Uninsured (“indigent”) patients:
A market system does not handle fair and compassionate treatment of indigent patients well. (Fair to provider/compassionate to the patient).
In a market system, we must, as a society, be willing to step over the metaphorical body in the street, and go about our business: to do otherwise admits moral hazard, makes it easy for an individual to not obtain insurance and rely on rules surrounding care of indigents.
(If we are not willing to do this: we should opt for a universal healthcare system like the rest of the world: it is, evidently, cheaper too.)

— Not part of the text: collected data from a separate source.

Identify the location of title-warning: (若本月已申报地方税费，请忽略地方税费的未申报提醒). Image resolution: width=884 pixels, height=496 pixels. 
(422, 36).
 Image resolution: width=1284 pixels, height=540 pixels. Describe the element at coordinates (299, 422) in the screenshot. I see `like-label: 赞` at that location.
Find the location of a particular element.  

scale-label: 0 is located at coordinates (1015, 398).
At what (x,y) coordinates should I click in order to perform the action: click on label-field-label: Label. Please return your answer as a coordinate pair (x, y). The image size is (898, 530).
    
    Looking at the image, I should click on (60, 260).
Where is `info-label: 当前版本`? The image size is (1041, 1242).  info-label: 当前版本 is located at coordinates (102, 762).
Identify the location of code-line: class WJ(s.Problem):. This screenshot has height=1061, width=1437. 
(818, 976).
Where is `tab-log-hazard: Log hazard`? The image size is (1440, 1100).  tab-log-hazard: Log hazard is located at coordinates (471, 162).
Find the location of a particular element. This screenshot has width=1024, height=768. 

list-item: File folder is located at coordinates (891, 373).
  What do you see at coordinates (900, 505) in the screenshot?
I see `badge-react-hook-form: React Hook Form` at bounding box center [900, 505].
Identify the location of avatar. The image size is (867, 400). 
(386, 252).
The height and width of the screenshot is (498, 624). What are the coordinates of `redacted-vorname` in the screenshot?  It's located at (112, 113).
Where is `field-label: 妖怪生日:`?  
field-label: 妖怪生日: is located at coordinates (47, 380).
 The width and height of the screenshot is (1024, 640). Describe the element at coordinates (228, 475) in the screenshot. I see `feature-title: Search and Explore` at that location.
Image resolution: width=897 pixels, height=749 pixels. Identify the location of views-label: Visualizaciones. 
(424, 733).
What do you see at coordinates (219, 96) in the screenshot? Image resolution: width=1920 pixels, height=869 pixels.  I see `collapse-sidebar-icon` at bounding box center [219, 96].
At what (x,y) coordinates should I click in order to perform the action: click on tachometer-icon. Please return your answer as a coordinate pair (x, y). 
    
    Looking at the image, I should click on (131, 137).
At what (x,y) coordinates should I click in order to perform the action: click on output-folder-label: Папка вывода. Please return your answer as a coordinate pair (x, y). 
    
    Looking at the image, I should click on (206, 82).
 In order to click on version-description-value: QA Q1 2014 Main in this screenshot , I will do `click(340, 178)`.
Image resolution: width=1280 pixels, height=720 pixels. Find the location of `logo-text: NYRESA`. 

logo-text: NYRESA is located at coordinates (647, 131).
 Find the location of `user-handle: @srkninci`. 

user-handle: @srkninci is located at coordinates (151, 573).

Assuming we do not opt for a universal healthcare system, and that we as a society do want some sort of safety net for indigent patients, Crunchicrant supposes that there are a limited number of acute conditions that must be treated no matter the patient’s ability to pay, and that for each, there is a protocol – involving one or more CPT classified procedures – required to treat those conditions so that the indigent patient’s overall condition is stabilized.
In the interests of fairness, Crunchicrant advocates for a system where each healthcare provider does an accounting of the pro bono work for indigent patients that it carries out, and that there is then some mechanism by which some proportion of its foregone revenue (limited to the minimum protocol) is recouped from the healthcare system, either as a levy on insurers, or on healthcare providers (or both).